Ray Romano won a outrageous following with his TV series “Everybody Loves Raymond.” These days, he’s still desirable audiences on theatre and on screen. Tracy Smith has the Sunday Profile:
“Everybody, give it up for Ray Romano, everybody!”
Smith said, “We saw you perform at the Comedy Cellar the other night.”
“Yeah. You saw a good one,” Ray Romano replied.
“To us, it looked like you killed.”
“That one was one of my best ones I’ve had there. we wish you have footage of it!”
[We do! Click on the video at left.]
Ray Romano is still at home the standup stage.

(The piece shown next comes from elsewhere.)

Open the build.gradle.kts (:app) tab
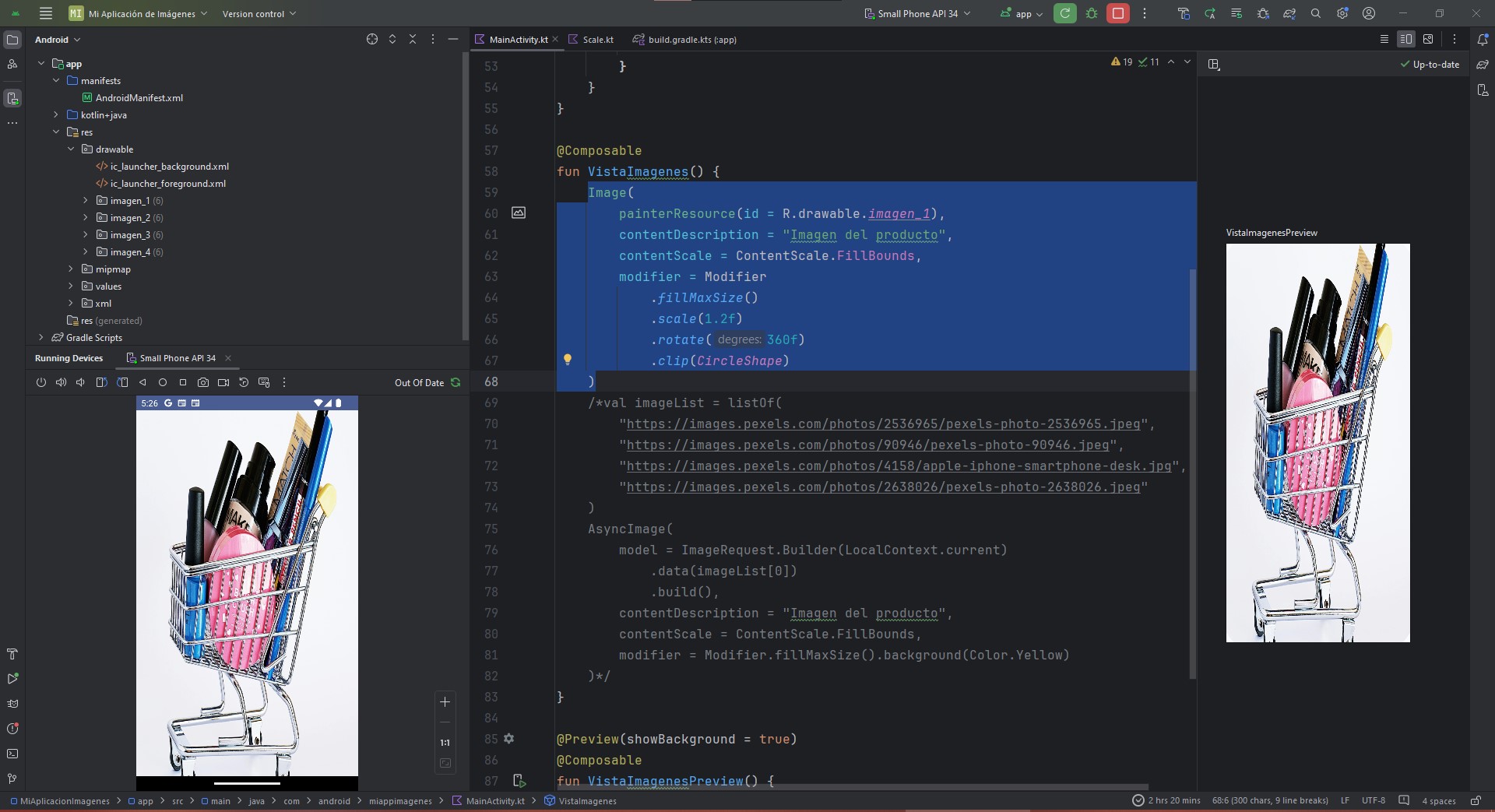This screenshot has height=812, width=1495. click(x=691, y=40)
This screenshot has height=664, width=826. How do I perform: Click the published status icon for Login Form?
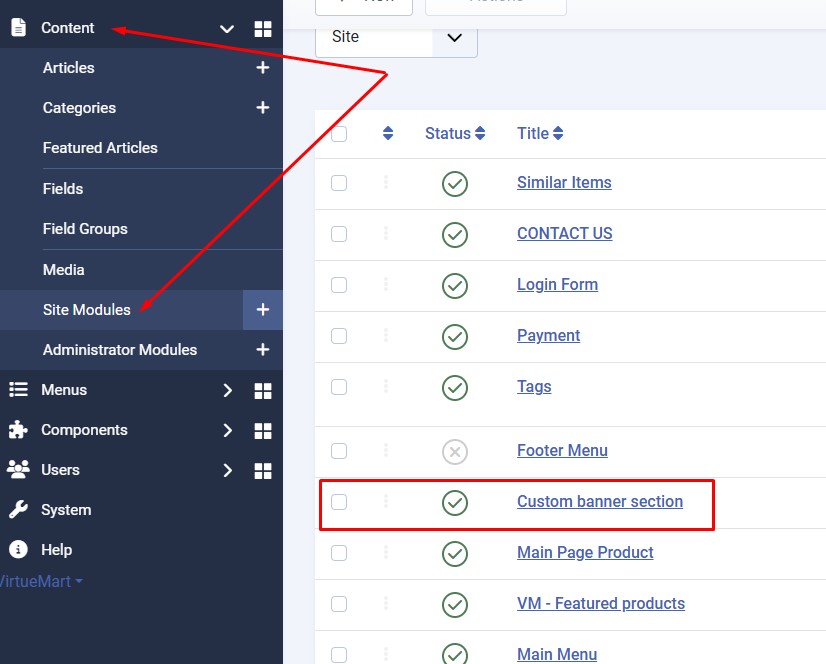[455, 285]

His act has always been about family — generally Anna, his wife of 30 years.
“She says, ‘Can we go to cooking in this? Is this fine for dinner?’ And we looked at her and we said, ‘Yeah.’ And she looks at me and she goes, ‘I don’t even know since we ask you.'”
It’s helped make him one of the biggest names in comedy. But at 59, Romano still has other dreams to chase.

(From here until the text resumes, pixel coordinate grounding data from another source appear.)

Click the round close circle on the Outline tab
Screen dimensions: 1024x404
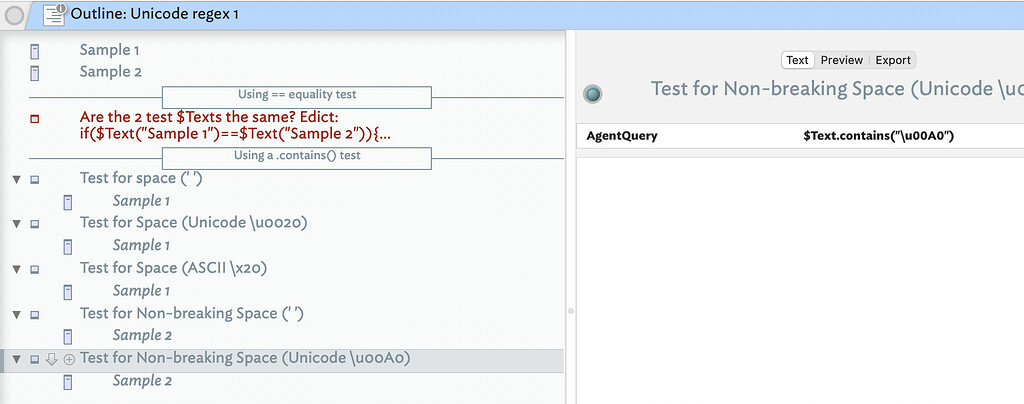pyautogui.click(x=16, y=15)
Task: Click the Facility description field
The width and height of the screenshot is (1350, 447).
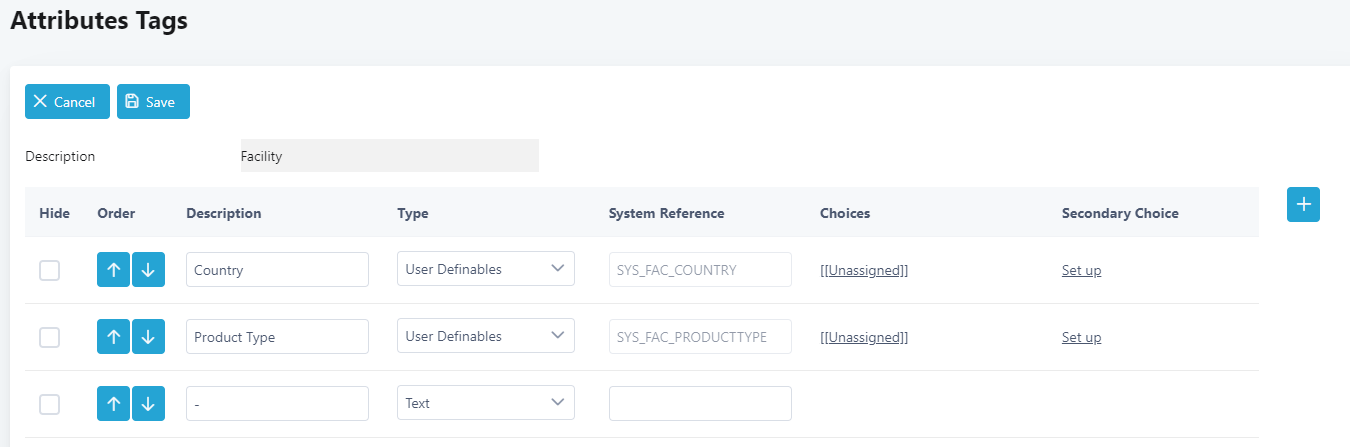Action: [390, 156]
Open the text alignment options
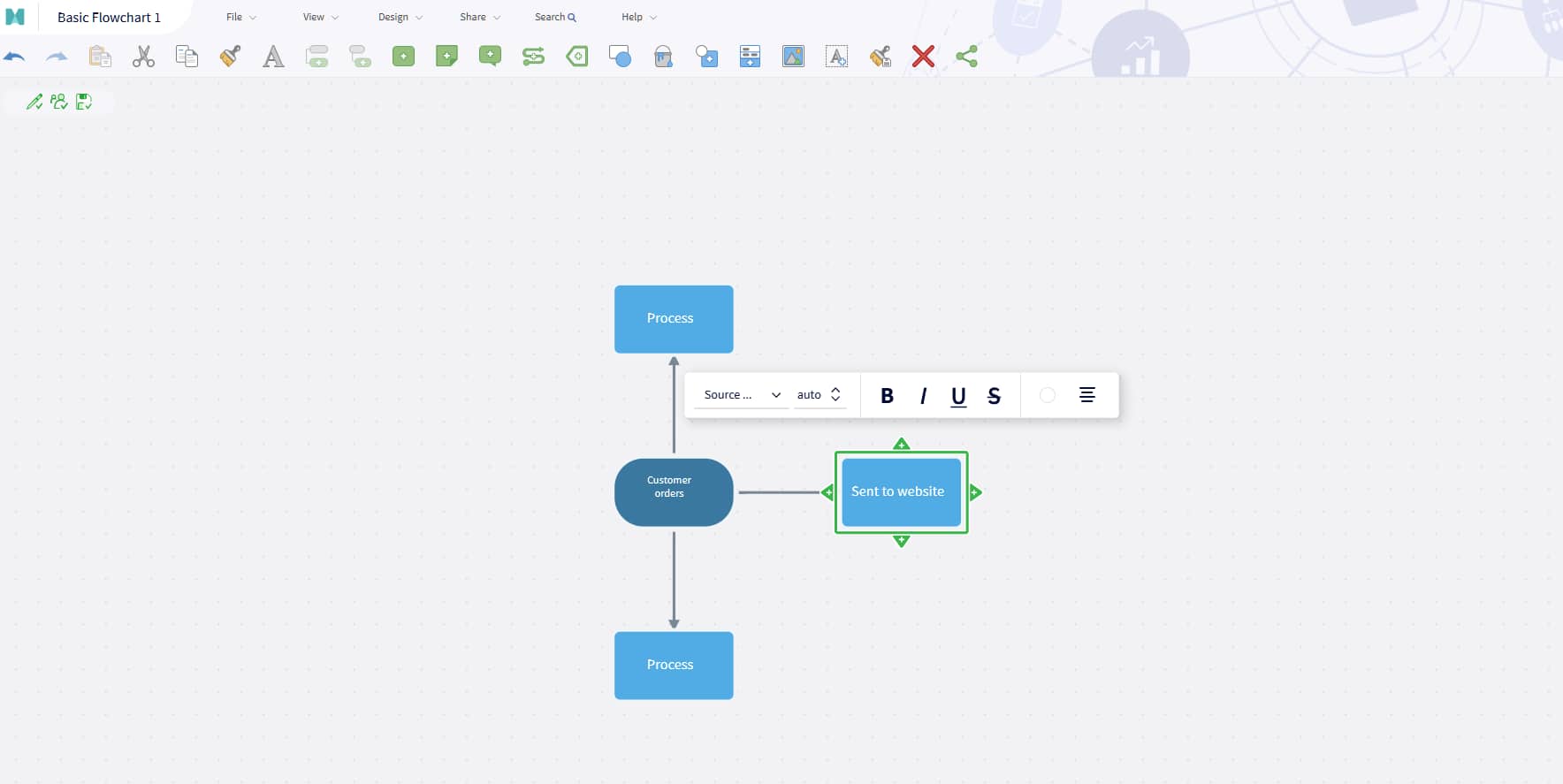Image resolution: width=1563 pixels, height=784 pixels. [1087, 395]
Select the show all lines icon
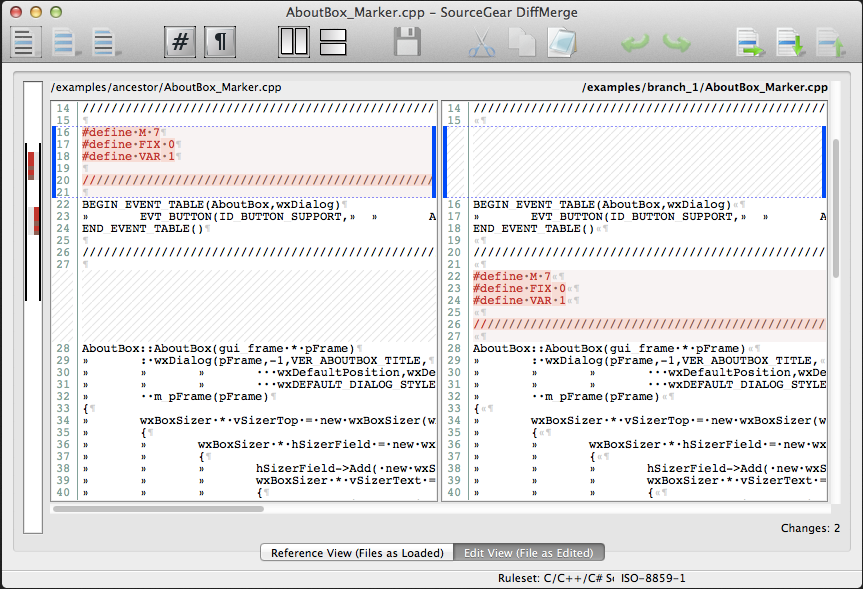This screenshot has width=863, height=589. coord(25,42)
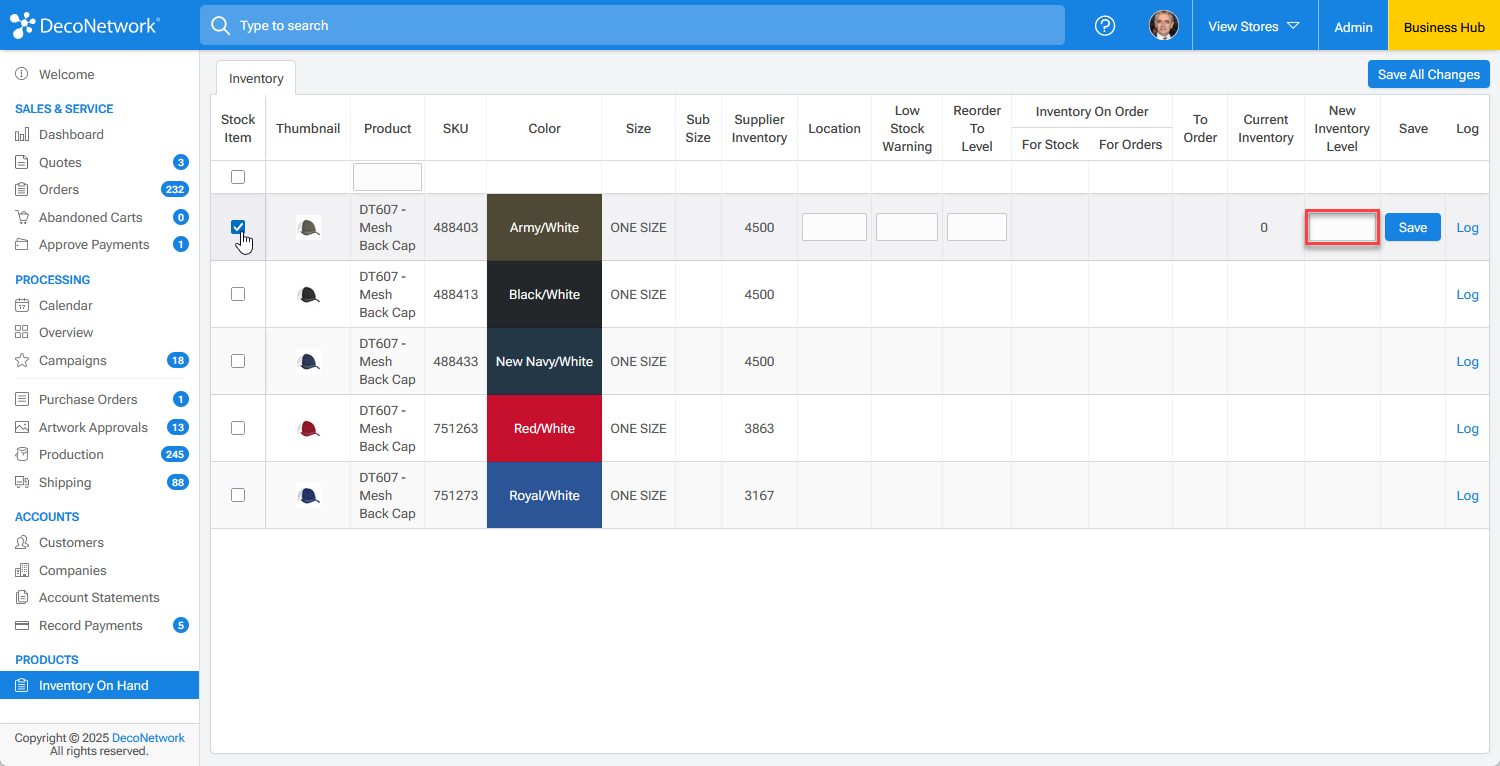This screenshot has height=766, width=1500.
Task: View the Log for Red/White cap
Action: [1467, 429]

In “Get Shorty,” a new TV series formed on the Elmore Leonard book, he’s a small-time film writer making a big studio film with income from some hardcore gangsters.

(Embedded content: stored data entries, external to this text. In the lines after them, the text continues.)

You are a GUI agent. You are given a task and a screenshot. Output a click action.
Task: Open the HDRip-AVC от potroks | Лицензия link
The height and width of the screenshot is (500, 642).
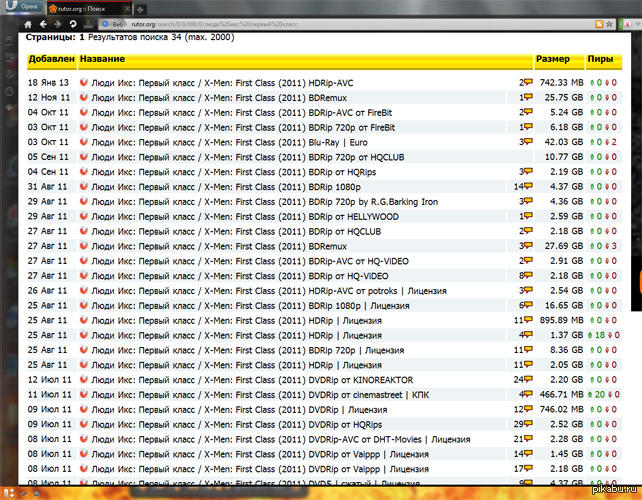pyautogui.click(x=270, y=290)
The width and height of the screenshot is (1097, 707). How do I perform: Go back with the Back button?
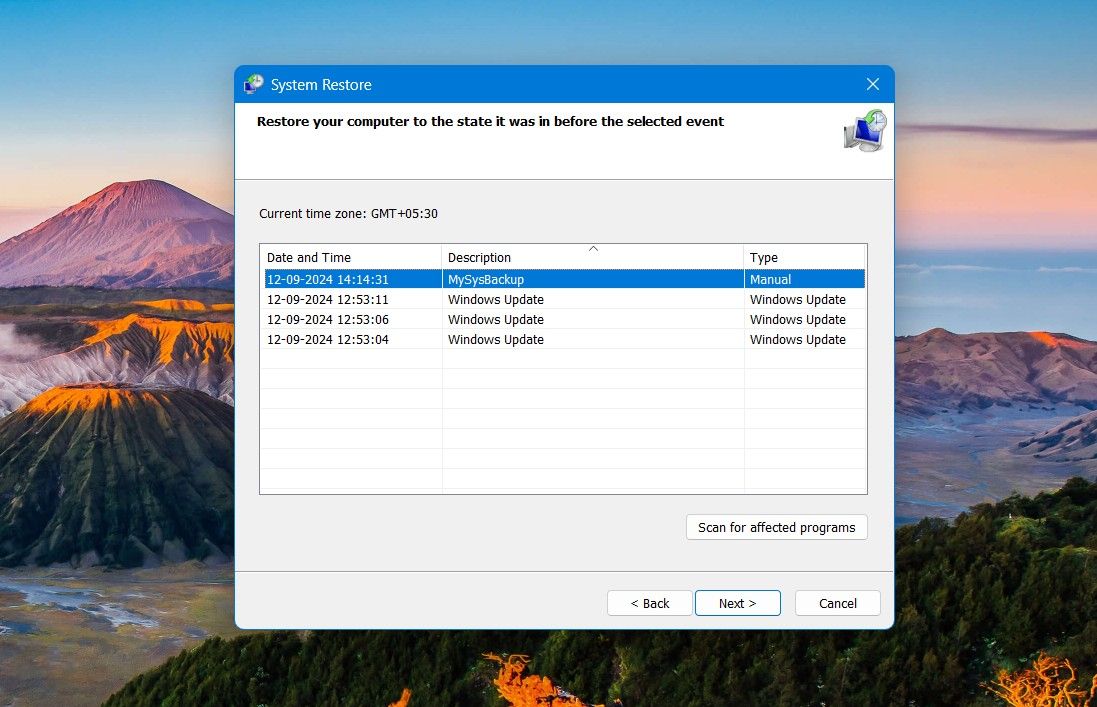(x=649, y=603)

Like all else in the show (which premieres tonight on Epix), Romano’s impression is over the top, including the hair.
To watch a trailer for “Get Shorty” click on the video player below:
But infrequently enough, Romano sees a lot of his highly-strung impression in himself. “Getting into a impression who’s like that is a little bit easy, it’s a little organic,” he said.
“You have those feelings inside?”
“Yes, we have it. I’ve always pronounced even yet we seem successful, that insecurity, that depression stays there. It’s just at a opposite level. My observant is, before all this, we suspicion my cab motorist hated me, and now we consider my limo motorist hates me. It’s just changed on to another level!”
Truth is, Ray Romano’s hang-ups have kept us shouting for years.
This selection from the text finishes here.